Unter dem Titel »Xhain beruhigt sich« hat Friedrichshain-Kreuzberg Ende Juni als erster Bezirk ein Konzept zur flächendeckenden Verkehrsberuhigung vorgestellt. Erklärtes Ziel ist es, den Durchgangsverkehr aus den Nebenstraßen zurück auf die Hauptstraßen zu bringen – eine »funktionale Klärung«, wie es Felix Weisbrich, Leiter des Straßen- und Grünflächenamtes formuliert. Damit soll sowohl die Verkehrssicherheit als auch die Lebensqualität in den Nebenstraßen erhöht werden. Maßnahmen am Hauptstraßennetz sind explizit nicht Bestandteil des Konzepts, da sie nicht im Zuständigkeitsbereich des Bezirks liegen.

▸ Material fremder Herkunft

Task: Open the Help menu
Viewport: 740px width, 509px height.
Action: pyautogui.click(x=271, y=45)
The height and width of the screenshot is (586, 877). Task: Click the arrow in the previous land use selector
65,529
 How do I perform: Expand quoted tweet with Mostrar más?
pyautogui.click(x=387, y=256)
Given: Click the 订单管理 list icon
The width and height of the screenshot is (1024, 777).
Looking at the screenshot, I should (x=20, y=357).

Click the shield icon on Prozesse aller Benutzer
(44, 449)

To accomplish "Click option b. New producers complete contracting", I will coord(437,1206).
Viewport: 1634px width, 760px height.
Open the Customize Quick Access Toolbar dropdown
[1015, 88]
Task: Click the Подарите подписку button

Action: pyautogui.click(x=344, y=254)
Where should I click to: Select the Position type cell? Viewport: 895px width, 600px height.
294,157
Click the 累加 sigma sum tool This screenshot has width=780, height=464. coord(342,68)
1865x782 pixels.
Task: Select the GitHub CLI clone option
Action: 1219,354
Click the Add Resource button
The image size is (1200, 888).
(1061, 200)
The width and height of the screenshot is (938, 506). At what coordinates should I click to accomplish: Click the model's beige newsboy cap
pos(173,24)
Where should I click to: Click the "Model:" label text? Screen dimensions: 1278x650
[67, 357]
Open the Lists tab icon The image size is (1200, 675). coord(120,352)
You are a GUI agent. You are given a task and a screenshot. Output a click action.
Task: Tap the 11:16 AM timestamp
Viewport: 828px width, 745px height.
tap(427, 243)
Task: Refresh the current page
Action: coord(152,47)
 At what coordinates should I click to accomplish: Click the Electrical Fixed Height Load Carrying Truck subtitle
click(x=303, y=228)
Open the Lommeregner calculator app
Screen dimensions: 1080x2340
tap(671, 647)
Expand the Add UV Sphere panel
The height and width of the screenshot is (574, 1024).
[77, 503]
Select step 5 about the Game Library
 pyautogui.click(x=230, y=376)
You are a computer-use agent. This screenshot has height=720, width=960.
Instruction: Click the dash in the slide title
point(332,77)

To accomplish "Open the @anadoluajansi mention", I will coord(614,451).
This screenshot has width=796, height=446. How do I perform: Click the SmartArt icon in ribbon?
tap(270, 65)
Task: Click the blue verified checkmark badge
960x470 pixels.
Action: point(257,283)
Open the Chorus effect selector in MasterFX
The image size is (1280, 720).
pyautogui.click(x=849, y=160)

Gleichwohl soll weiterhin versucht werden, einzelne Straßen zu Nebenstraßen herabstufen zu lassen, wie das unlängst für die südliche Zossener Straße geschehen ist.

Felix Weisbrich, Leiter des Straßen- und Grünflächenamtes, und Stadträtin Annika Gerold sitzen an einem Tisch. Im Hintergrund ein Bildschirm mit einer PräsentationFelix Weisbrich, Leiter des Straßen- und Grünflächenamtes, und Stadträtin Annika Gerold stellen das Konzept zur Verkehrsberuhigung vor. Foto: rsp

Das Konzept ist im Wesentlichen eine Bestandsaufnahme von bereits geplanten, beantragten und diskutierten Maßnahmen, ergänzt um Gebiete, für die es noch keine konkreten Vorschläge gab. Dabei wurden beispielsweise auch Einwohner*innen­anträge von Kiezblock-Initiativen be­rück­sich­tigt. So wurden insgesamt 280 Einzelmaßnahmen identifiziert, zusammengefasst in 15 Planungsräume.

Die einzelnen Maßnahmen funktionieren gewissermaßen nach einem Baukastenprinzip: Vorgesehen sind einerseits Querungshilfen/Gehwegvorstreckungen für Fußgänger, sogenannte Schulzonen sowie Geschwindigkeitsreduktionen durch Asphaltkissen oder Temposchwellen. Diese drei Maßnahmenarten dienen vor allem der Verkehrssicherheit und lassen sich auch ohne Beteiligungsverfahren umsetzen.

Anders sieht das mit den drei anderen Modulen aus: Modale Filter – also Diagonalsperren exklusiv für Autos –, Fußgänger*innenzonen und Einbahnstraßen finden unter Beteiligung der Anwohner statt. Bei diesen Maßnahmen geht es vor allem um das Ziel der Verdrängung des Durchgangsverkehrs. Allen Maßnahmen ist gemein, dass sie sich, anders als umfangreichere Umgestaltungen, verhältnismäßig kostengünstig umsetzen lassen. Derzeit geht man von insgesamt 2 Millionen Euro Planungs- und 1 Million Euro Baukosten aus.

Über den Stand der Planung informiert die Website xhain-beruhigt.berlin. Dort sind zu jedem Gebiet auch die zugrundeliegenden Beschlüsse der Bezirksverordnetenversammlung (BVV), existierende Machbarkeitsstudien und Ähnliches verlinkt. Darüber hinaus verweist jeder Eintrag auch auf eine dazugehörige Seite auf der Beteiligungsplattform mein.berlin.de, über die bereits im Vorfeld eines »echten« Beteiligungsverfahrens Kommentare und Meinungen von Anwohnern eingesammelt werden.

Screenshot mit einer Karte von xhain-beruhigt.berlinUnter den Maßnahmen finden sich auch »alte Bekannte« wie die seit 20 Jahren diskutierte Modalsperre Mittenwalder/Fürbringerstraße. Screenshot: xhain-beruhigt.berlin

Bis die Maßnahmen umgesetzt werden oder auch nur Detailplanungen und Beteiligungsverfahren beginnen, wird es indessen in den meisten Gebieten noch einige Jahre dauern. Einerseits ist dem Bezirksamt und Verkehrsstadträtin Annika Gerold an einer rechtssicheren Umsetzung gelegen, andererseits muss natürlich jeweils die Finanzierung geklärt werden, die unmöglich allein aus bezirklichen Mitteln erfolgen kann. Jetzt sei es an Verkehrssenatorin Schreiner, »zu zeigen, ob ihr die Sicherheit von Fuß­gän­ger*innen und Schü­ler*innen wirklich wichtig ist«, lässt sich Gerold in einer Pressemitteilung zitieren.

Tatsächlich sieht das Konzept, abgesehen von den angedachten Fußgängerzonen, kaum eine Reduktion von Parkplätzen vor, sodass es hier zu weniger Widerständen seitens der Senatorin kommen müsste als beim Radwegeausbau. Dagegen sind Verkehrs‑ und Schulwegsicherheit erklärte Ziele von Manja Schreiner.

Erschienen in der gedruckten KuK vom Juli 2023.